Pour accueillir tous les protagonistes de cette affaire, le Tribunal a dû quitter le Palais de justice pour siéger exceptionnellement à la salle de spectacle du Palladium, rue du Stand. Les juges sont installés sur une estrade surélevée afin d'être au-dessus de la procureure. En arrière plan, plus de 200 dossiers sont rangés.

Face à la scène, 12 rangées de tables occupent tout l'espace pour les prévenus, leurs avocats, les parties plaignantes et leurs conseils. Importante à l'ouverture des débats, l'audience s'est rapidement clairsemée au cours de cette journée. La majorité des plaignants ont obtenu la dispense. Ce premier jour de débat était principalement consacré aux questions logistiques et préjudicielles.

Le Tribunal a rejeté toutes les demandes des parties, allant de la prise en compte d'un mémoire écrit d'un des prévenus, à la scission des débats en passant par l'irrecevabilité des conclusions civiles. Ces premières prises de parole des avocats ont toutefois permis d'esquisser les lignes de défense des uns et des autres.

Les avocats des promoteurs pointent du doigt la responsabilité de la banque et de l'entreprise générale. Les conseils des plaignants fustigent l'attitude des prévenus qui promettent de rembourser les sommes engagées depuis des années. Tous comptent sur cette procédure pénale pour récupérer les montants perdus, souvent 50'000 francs, dans cette débâcle immobilière.

Des PPE et des villas

Les deux promoteurs sont entre autres poursuivis pour escroquerie par métier, pour gestion déloyale qualifiée, ainsi que pour faux dans les titres. Tandis que les trois patrons de l'entreprise générale avec qui ils avaient l'habitude de travailler doivent notamment répondre d'abus de confiance et de gestion déloyale.

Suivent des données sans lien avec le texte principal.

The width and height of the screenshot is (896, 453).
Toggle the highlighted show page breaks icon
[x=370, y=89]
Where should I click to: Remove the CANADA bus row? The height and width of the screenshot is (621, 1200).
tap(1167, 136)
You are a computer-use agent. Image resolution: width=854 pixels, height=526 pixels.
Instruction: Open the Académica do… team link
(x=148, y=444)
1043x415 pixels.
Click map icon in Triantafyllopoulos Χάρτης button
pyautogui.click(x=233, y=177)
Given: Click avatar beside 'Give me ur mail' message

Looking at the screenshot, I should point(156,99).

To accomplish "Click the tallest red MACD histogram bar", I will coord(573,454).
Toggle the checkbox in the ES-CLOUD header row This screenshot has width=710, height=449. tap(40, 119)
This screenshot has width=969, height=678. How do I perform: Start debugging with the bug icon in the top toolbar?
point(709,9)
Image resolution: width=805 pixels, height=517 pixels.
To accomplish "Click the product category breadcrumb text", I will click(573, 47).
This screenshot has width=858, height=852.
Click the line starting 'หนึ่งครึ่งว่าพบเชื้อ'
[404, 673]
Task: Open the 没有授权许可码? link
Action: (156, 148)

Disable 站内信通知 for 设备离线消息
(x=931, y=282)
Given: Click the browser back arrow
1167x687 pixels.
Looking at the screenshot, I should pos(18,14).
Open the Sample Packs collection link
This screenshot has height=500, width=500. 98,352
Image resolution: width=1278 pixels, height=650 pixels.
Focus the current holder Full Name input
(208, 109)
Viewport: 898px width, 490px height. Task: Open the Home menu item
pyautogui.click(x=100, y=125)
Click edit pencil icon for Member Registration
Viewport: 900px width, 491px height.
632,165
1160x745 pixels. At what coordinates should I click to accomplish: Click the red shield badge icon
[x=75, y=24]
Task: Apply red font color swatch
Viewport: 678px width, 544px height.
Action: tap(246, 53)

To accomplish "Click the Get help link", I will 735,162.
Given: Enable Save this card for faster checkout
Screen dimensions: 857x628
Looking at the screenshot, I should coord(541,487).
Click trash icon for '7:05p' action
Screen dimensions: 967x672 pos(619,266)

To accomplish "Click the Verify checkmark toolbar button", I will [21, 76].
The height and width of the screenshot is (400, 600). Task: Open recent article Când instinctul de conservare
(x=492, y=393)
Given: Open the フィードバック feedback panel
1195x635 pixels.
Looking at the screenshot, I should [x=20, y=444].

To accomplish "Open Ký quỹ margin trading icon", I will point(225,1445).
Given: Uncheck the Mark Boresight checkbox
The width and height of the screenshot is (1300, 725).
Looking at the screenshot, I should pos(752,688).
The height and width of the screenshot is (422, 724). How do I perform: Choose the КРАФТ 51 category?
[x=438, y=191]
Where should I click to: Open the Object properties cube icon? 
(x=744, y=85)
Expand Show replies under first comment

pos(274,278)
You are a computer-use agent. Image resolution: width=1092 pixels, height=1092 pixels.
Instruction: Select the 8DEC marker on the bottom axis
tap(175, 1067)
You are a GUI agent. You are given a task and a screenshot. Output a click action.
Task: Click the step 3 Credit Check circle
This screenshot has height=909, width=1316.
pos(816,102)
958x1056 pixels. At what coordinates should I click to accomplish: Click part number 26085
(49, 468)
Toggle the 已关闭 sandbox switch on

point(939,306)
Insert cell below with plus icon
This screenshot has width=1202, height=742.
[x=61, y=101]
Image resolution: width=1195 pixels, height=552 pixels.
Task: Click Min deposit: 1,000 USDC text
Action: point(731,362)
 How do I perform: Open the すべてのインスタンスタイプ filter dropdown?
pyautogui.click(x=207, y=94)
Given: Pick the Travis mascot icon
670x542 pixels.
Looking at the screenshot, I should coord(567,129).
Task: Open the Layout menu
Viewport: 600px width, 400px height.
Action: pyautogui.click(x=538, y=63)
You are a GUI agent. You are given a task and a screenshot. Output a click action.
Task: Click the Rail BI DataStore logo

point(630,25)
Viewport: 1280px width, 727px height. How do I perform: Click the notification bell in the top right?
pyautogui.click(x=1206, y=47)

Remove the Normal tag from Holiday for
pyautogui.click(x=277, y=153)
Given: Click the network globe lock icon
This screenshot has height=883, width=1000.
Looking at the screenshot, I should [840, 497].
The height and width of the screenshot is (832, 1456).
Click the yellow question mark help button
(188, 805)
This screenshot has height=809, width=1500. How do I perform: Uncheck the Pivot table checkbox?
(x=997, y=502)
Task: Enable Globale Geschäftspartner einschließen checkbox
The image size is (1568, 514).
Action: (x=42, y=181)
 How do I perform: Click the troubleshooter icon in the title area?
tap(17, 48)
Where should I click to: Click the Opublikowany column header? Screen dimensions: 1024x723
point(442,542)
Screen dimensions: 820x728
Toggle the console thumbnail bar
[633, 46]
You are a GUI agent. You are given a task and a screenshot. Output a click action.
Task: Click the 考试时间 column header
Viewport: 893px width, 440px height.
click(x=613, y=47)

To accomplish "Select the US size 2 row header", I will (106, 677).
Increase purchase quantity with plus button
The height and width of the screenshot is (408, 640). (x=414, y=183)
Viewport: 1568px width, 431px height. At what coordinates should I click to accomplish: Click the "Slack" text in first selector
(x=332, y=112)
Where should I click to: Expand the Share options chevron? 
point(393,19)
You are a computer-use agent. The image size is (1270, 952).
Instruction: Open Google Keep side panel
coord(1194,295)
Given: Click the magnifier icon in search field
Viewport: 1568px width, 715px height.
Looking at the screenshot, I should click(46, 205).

Les deux promoteurs avaient fondé ensemble une société qui s'était spécialisée dans le développement de projets immobiliers, principalement des logements en PPE ou des villas groupées. Ils pilotaient le processus jusqu'au démarrage du chantier.

Curieuses pratiques

Pour réserver un logement, le futur propriétaire devait déposer un acompte auprès des promoteurs. Selon l'acte d'accusation, les appartements ont parfois été promis à plusieurs clients. De l'argent a aussi été versé sans aucune garantie que le projet ne se réalise, l'autorisation de construire n'ayant pas été délivrée.

Des acomptes ont servi à d'autres fins, notamment à rembourser des dettes qu'avait contractées la société des prévenus. Ces derniers sont également accusés d'avoir gonflé les prix de certaines promotions pour ensuite proposer à leur client un rabais en échange du versement d'une somme "au noir", en espèces.

Selon le Ministère public, les deux promoteurs se sont indûment approprié plus de 27 millions de francs entre 2009 et 2014. L'accusation leur reproche d'avoir capté "des montants colossaux" qui ont contribué à augmenter de "manière substantielle" leur train de vie et celui de leurs familles respectives.

Un système de "cavalerie"

Les trois autres accusés possédaient une société qui exploitait une entreprise générale de construction. Cette entreprise, luttant contre le surendettement, était mandatée par les deux promoteurs pour réaliser leurs projets, travaillant presque exclusivement pour eux.

Afin de poursuivre ses activités, les responsables de la société ont mis en place, selon les mots du Ministère public, "un système de cavalerie", consistant à utiliser les fonds versés par des nouveaux clients pour payer les factures des sous-traitants se rapportant à des chantiers précédents.

Les prévenus contestent les charges pesant sur eux. Ils auront trois semaines pour convaincre les juges du Tribunal correctionnel. La justice genevoise, de son côté, a ordonné le séquestre de biens immobiliers, de bijoux, de tableaux, de montres et autres objets appartenant aux accusés afin de pouvoir indemniser les plaignants. Le verdict est attendu le 25 octobre.